START Data listing

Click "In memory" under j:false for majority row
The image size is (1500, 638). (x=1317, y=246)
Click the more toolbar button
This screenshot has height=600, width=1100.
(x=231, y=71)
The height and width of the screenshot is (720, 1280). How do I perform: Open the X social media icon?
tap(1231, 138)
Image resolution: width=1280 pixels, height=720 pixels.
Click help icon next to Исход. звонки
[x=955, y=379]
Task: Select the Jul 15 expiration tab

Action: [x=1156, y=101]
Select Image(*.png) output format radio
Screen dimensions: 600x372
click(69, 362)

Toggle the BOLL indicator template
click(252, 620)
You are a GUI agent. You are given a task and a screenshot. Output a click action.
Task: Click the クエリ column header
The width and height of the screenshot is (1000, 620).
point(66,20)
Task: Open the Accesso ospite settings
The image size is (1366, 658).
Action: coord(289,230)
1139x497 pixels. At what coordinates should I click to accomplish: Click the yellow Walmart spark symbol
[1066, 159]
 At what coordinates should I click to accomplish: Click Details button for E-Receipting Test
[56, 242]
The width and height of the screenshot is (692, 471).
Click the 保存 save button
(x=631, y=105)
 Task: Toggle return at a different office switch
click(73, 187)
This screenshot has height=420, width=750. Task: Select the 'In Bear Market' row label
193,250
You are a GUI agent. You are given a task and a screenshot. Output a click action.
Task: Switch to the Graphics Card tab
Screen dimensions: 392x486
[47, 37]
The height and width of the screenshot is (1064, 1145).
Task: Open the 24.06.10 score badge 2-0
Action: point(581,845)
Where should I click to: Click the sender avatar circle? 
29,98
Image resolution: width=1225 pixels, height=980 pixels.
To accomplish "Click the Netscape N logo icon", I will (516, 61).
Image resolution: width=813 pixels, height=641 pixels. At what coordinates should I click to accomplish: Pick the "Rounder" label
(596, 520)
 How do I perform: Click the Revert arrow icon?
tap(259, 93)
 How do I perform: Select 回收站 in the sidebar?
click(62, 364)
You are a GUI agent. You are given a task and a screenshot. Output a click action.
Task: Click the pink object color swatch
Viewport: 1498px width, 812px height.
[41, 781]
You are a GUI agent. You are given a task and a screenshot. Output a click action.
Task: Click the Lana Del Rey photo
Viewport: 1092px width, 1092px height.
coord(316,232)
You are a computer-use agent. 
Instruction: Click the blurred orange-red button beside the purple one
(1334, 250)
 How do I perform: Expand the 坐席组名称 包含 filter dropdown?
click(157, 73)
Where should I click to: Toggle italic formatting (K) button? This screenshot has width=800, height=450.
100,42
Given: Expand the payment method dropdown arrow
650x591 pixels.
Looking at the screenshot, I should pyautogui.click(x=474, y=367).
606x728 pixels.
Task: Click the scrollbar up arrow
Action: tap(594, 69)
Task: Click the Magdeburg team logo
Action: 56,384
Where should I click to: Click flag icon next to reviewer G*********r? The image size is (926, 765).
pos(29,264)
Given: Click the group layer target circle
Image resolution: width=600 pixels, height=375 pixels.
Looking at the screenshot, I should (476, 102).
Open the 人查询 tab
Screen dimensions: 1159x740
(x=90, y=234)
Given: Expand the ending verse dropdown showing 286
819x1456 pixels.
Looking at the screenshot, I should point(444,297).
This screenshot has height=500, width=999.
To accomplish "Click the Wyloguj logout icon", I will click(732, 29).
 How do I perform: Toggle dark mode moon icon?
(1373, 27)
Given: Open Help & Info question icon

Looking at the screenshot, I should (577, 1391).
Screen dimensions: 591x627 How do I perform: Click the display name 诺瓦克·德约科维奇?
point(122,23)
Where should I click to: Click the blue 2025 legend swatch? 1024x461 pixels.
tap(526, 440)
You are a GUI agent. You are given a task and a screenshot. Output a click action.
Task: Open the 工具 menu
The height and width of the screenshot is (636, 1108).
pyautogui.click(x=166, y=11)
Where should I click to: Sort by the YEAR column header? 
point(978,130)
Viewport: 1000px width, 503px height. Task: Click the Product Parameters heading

END Data listing

Aim of the task »
Write the data out again. Match it word for word.

Response box »
Click "In memory" under j:false for majority row
The image size is (1500, 638). (x=1317, y=246)
Click the more toolbar button
This screenshot has height=600, width=1100.
(x=231, y=71)
The height and width of the screenshot is (720, 1280). How do I perform: Open the X social media icon?
tap(1231, 138)
Image resolution: width=1280 pixels, height=720 pixels.
Click help icon next to Исход. звонки
[x=955, y=379]
Task: Select the Jul 15 expiration tab

Action: [x=1156, y=101]
Select Image(*.png) output format radio
Screen dimensions: 600x372
click(69, 362)

Toggle the BOLL indicator template
click(252, 620)
You are a GUI agent. You are given a task and a screenshot. Output a click action.
Task: Click the クエリ column header
The width and height of the screenshot is (1000, 620).
point(66,20)
Task: Open the Accesso ospite settings
The image size is (1366, 658).
Action: coord(289,230)
1139x497 pixels. At what coordinates should I click to accomplish: Click the yellow Walmart spark symbol
[1066, 159]
 At what coordinates should I click to accomplish: Click Details button for E-Receipting Test
[56, 242]
The width and height of the screenshot is (692, 471).
Click the 保存 save button
(x=631, y=105)
 Task: Toggle return at a different office switch
click(73, 187)
This screenshot has height=420, width=750. Task: Select the 'In Bear Market' row label
193,250
You are a GUI agent. You are given a task and a screenshot. Output a click action.
Task: Switch to the Graphics Card tab
Screen dimensions: 392x486
[47, 37]
The height and width of the screenshot is (1064, 1145).
Task: Open the 24.06.10 score badge 2-0
Action: point(581,845)
Where should I click to: Click the sender avatar circle? 
29,98
Image resolution: width=1225 pixels, height=980 pixels.
To accomplish "Click the Netscape N logo icon", I will (516, 61).
Image resolution: width=813 pixels, height=641 pixels. At what coordinates should I click to accomplish: Pick the "Rounder" label
(596, 520)
 How do I perform: Click the Revert arrow icon?
tap(259, 93)
 How do I perform: Select 回收站 in the sidebar?
click(62, 364)
You are a GUI agent. You are given a task and a screenshot. Output a click action.
Task: Click the pink object color swatch
Viewport: 1498px width, 812px height.
[41, 781]
You are a GUI agent. You are given a task and a screenshot. Output a click action.
Task: Click the Lana Del Rey photo
Viewport: 1092px width, 1092px height.
coord(316,232)
You are a computer-use agent. 
Instruction: Click the blurred orange-red button beside the purple one
(1334, 250)
 How do I perform: Expand the 坐席组名称 包含 filter dropdown?
click(157, 73)
Where should I click to: Toggle italic formatting (K) button? This screenshot has width=800, height=450.
100,42
Given: Expand the payment method dropdown arrow
650x591 pixels.
Looking at the screenshot, I should pyautogui.click(x=474, y=367).
606x728 pixels.
Task: Click the scrollbar up arrow
Action: tap(594, 69)
Task: Click the Magdeburg team logo
Action: 56,384
Where should I click to: Click flag icon next to reviewer G*********r? The image size is (926, 765).
pos(29,264)
Given: Click the group layer target circle
Image resolution: width=600 pixels, height=375 pixels.
Looking at the screenshot, I should (476, 102).
Open the 人查询 tab
Screen dimensions: 1159x740
(x=90, y=234)
Given: Expand the ending verse dropdown showing 286
819x1456 pixels.
Looking at the screenshot, I should point(444,297).
This screenshot has height=500, width=999.
To accomplish "Click the Wyloguj logout icon", I will click(732, 29).
 How do I perform: Toggle dark mode moon icon?
(1373, 27)
Given: Open Help & Info question icon

Looking at the screenshot, I should (577, 1391).
Screen dimensions: 591x627 How do I perform: Click the display name 诺瓦克·德约科维奇?
point(122,23)
Where should I click to: Click the blue 2025 legend swatch? 1024x461 pixels.
tap(526, 440)
You are a GUI agent. You are given a task and a screenshot. Output a click action.
Task: Open the 工具 menu
The height and width of the screenshot is (636, 1108).
pyautogui.click(x=166, y=11)
Where should I click to: Sort by the YEAR column header? 
point(978,130)
Viewport: 1000px width, 503px height. Task: Click the Product Parameters heading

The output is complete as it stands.